## Problem statement
Copy the items below verbatim, starting with the line that contains "Image resolution: width=354" and continuing through the line that contains "[x=1256, y=200]".
>> START Input records
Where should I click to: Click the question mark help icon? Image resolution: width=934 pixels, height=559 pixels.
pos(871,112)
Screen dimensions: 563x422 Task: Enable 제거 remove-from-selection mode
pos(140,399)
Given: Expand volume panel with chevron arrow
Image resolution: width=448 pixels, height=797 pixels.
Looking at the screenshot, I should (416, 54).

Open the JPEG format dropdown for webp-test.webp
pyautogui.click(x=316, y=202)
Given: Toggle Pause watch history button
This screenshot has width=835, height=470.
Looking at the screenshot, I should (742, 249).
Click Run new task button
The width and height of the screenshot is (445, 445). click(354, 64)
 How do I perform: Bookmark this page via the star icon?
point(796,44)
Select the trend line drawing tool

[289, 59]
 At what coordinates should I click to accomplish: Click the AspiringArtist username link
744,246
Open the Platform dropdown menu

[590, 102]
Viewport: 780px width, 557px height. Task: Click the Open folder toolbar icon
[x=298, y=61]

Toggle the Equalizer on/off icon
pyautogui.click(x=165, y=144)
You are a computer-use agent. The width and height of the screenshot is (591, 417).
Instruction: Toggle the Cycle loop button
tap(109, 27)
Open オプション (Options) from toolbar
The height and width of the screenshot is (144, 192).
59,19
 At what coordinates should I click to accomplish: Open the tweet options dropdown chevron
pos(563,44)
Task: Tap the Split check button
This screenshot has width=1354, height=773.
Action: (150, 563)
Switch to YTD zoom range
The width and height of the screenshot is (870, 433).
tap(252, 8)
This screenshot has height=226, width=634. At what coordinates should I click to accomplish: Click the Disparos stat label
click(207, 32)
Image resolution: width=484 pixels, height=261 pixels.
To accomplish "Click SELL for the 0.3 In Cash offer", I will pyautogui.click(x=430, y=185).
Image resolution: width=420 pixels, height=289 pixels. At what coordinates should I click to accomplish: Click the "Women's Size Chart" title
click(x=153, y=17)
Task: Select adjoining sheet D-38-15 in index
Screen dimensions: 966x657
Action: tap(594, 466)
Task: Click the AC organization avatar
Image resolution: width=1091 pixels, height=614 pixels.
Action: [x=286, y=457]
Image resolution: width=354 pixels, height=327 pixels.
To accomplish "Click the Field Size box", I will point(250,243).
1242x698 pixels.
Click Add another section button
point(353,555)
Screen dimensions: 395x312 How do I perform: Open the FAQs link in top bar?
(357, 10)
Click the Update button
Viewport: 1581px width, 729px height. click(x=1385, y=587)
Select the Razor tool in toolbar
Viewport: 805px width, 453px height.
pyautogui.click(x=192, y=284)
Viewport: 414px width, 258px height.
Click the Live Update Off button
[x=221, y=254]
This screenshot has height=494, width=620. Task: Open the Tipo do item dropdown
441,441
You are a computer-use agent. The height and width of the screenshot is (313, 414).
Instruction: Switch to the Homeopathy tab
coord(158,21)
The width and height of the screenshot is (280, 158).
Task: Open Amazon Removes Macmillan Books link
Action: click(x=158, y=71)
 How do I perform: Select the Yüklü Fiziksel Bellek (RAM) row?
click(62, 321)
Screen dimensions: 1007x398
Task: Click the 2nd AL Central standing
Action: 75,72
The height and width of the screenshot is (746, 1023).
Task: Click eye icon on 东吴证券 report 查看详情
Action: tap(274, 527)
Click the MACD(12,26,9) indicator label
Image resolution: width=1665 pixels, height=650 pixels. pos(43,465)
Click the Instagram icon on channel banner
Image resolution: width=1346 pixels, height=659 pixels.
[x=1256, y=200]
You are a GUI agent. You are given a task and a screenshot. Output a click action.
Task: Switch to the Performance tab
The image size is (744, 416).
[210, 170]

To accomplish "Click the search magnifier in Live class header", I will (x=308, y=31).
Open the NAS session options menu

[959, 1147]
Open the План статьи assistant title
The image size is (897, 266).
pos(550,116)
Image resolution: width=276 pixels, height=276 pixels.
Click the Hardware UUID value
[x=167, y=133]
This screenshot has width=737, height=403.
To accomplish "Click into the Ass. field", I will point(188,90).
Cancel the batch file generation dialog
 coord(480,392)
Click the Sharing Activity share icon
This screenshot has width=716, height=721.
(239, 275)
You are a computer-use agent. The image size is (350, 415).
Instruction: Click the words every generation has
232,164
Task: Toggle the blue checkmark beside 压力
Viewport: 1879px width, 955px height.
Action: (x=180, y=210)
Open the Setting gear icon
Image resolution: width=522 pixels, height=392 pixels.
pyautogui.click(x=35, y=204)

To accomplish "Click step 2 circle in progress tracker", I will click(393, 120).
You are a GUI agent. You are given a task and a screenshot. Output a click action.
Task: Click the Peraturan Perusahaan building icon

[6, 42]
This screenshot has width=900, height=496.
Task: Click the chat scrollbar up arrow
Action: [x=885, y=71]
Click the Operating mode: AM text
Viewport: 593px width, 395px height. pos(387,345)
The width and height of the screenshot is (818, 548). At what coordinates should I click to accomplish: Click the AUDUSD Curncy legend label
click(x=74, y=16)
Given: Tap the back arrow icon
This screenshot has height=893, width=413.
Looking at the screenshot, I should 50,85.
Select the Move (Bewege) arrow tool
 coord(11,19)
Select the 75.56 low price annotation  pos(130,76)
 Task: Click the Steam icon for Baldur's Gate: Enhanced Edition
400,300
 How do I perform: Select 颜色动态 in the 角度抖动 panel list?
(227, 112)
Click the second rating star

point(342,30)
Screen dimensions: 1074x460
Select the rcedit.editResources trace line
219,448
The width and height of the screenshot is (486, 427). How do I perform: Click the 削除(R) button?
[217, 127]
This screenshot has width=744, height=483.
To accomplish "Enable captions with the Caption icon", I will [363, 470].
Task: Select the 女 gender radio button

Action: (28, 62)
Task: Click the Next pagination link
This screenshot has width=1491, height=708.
>> END Input records
## Correct answer
Image resolution: width=354 pixels, height=327 pixels.
To accomplish "Click the Field Size box", I will point(250,243).
1242x698 pixels.
Click Add another section button
point(353,555)
Screen dimensions: 395x312 How do I perform: Open the FAQs link in top bar?
(357, 10)
Click the Update button
Viewport: 1581px width, 729px height. click(x=1385, y=587)
Select the Razor tool in toolbar
Viewport: 805px width, 453px height.
pyautogui.click(x=192, y=284)
Viewport: 414px width, 258px height.
Click the Live Update Off button
[x=221, y=254]
This screenshot has height=494, width=620. Task: Open the Tipo do item dropdown
441,441
You are a computer-use agent. The height and width of the screenshot is (313, 414).
Instruction: Switch to the Homeopathy tab
coord(158,21)
The width and height of the screenshot is (280, 158).
Task: Open Amazon Removes Macmillan Books link
Action: click(x=158, y=71)
 How do I perform: Select the Yüklü Fiziksel Bellek (RAM) row?
click(62, 321)
Screen dimensions: 1007x398
Task: Click the 2nd AL Central standing
Action: 75,72
The height and width of the screenshot is (746, 1023).
Task: Click eye icon on 东吴证券 report 查看详情
Action: tap(274, 527)
Click the MACD(12,26,9) indicator label
Image resolution: width=1665 pixels, height=650 pixels. pos(43,465)
Click the Instagram icon on channel banner
Image resolution: width=1346 pixels, height=659 pixels.
[x=1256, y=200]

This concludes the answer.